Kirby is a controversial character with competitive Super Smash Bros. players. Maddy Myers of Kotaku commented that in the first Super Smash Bros. game, he was hugely overpowered, being both fast and hard-hitting. His ability to swallow opponents and spit them out over the edge of the platform could be dangerous for competitors, particularly when using a technique known as "Kirbycide", which involves leaping off the edge and pulling the opponent down, killing both, while still achieving a victory. With the release of Super Smash Bros. Melee, Kirby's status amongst players took a nosedive due to his movement speed being drastically reduced. Although this was increased in Super Smash Bros. Brawl, his reputation had already been severely damaged amongst professional players. Ozzie Mejia of Shacknews noted that by Super Smash Bros. Ultimate, Kirby's moveset had improved despite being largely the same as in the previous games. His moves were also much faster and he had the ability to swallow projectiles and fire them back at opponents as a star. Gavin Jasper of Den of Geek ranked Kirby as the best Super Smash Bros. Ultimate character, praising his absorbing ability as one of the best things in the game, in particular his ability to steal opponents' powers but also take on an aspect of their appearance.

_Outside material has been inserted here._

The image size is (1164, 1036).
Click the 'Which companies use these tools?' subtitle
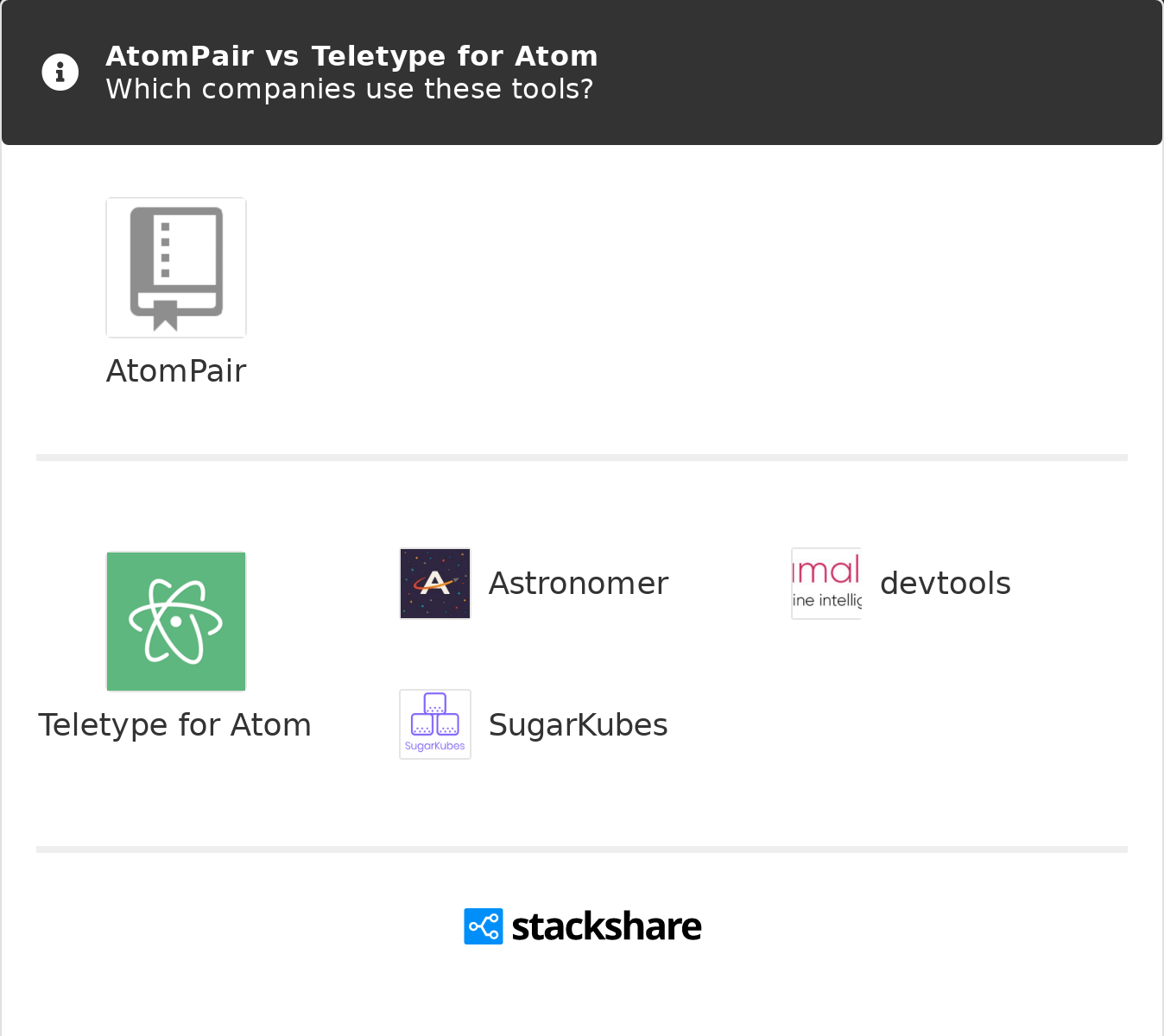coord(349,88)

Bryan Lufkin of Wired described Kirby as a "true videogame icon", citing his enduring appeal as a cute, child-friendly character. He said that his popularity is not only due to his loveable appearance, but also the simplicity of his gameplay and his ability to be moulded into different situations. He further commented that, despite not being as well known as Mario, Kirby's success makes him a "money-making machine" for Nintendo. Steven T. Wright of GameSpot noted that although Kirby is a beloved Nintendo character, his games have not been huge sellers over the years until the release of Kirby and the Forgotten Land, but opined that his inclusion in the original Super Smash Bros. game had successfully boosted his popularity. To celebrate Kirby's 20th anniversary, 536 of his fans broke a Guinness World Record in September 2012 at Penny Arcade Expo for the most people blowing chewing gum bubbles at the same time. Kirby is incredibly popular in Japan. In 2019, Nintendo Life reported that he was consistently voted the most popular Nintendo character by readers of Japan's Nintendo Dream. Due to his popularity, Nintendo and HAL Laboratory have operated a chain of Kirby-themed restaurants named Kirby Café, which began operating in 2016 with temporary pop up restaurants opening in Osaka, Tokyo and Nagoya. Permanent restaurants later opened in the Tokyo Solamachi shopping complex and Hakata, with an Osaka location opening in 2024.